Wednesday, December 14, 2016

Pumping toxic stuff into the ground can pollute the water. Who knew?

If everything goes right during fracking, and the effluent that comes up the well is relieved of 100% of its gas and the resulting filth is injected in a carefully prepared well that goes deep, deep underground. The wells are to be lined and the material is to be shot far below any water, so it won't eventually seep into the water supply.

Well, it turns out it's not that easy, as the EPA announced today, no doubt on a sped-up timeline to avoid trying to put out a report under their new boss who surely wouldn't allow it.

It's actually pretty important to get this out there, since the EPA has said the opposite before. This is a bit of a win for environmentalists that has taken a lot longer than it should have to get out.

Monday, December 12, 2016

Government: needed to set up markets, & CH4 in the air

Great post today by a top environmental economist on how government is needed to let marketplace solutions work out.
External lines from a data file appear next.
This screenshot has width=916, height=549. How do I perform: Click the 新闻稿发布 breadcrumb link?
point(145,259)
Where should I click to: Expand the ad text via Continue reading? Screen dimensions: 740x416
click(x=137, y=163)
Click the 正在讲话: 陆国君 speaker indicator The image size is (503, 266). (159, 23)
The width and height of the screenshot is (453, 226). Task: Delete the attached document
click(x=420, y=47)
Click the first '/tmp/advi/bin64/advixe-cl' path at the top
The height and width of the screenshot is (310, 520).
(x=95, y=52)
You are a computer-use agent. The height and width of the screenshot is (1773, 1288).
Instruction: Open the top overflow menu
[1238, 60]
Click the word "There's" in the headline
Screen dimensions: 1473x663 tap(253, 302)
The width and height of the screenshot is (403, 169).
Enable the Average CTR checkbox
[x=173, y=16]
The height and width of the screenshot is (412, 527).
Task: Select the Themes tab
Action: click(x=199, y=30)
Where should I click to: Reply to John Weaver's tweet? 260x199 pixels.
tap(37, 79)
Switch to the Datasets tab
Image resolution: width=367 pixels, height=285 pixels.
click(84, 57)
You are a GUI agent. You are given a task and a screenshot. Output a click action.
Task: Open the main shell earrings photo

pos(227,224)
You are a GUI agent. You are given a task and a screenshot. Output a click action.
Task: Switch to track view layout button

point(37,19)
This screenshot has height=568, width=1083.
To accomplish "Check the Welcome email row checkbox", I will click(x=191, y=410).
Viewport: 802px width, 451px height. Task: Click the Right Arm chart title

In other words, even libertarian economic theory doesn't suggest that destroying the EPA is a good idea.

In other news, environmental monitoring has revealed that although carbon dioxide emissions are declining, methane is actually up. This is really bad: methane does much more damage than CO2 once it's out there. The question now is where all that methane is coming from: some say it might be from emissions related to fracking, while others blame increased agriculture and increased livestock production. Undoubtedly both matter, and the question is how to make things better. Here in the US a good place to start would be by being a little more careful in our fracking: using natural gas is supposed to be less environmentally damaging than coal, but if we don't capture all the emissions done when we frack for gas, we could end up making things worse.

Thursday, December 8, 2016

Electric cars

The need to gird ourselves for a Battle Royale on the environmental front makes me want to hide anything that might possibly be used by the other side, but that's not a useful impulse. As an academic it's my job to continue to evaluate the evidence fairly, and as the Guardian points out today, there are some flaws with the existing infrastructure behind electric cars.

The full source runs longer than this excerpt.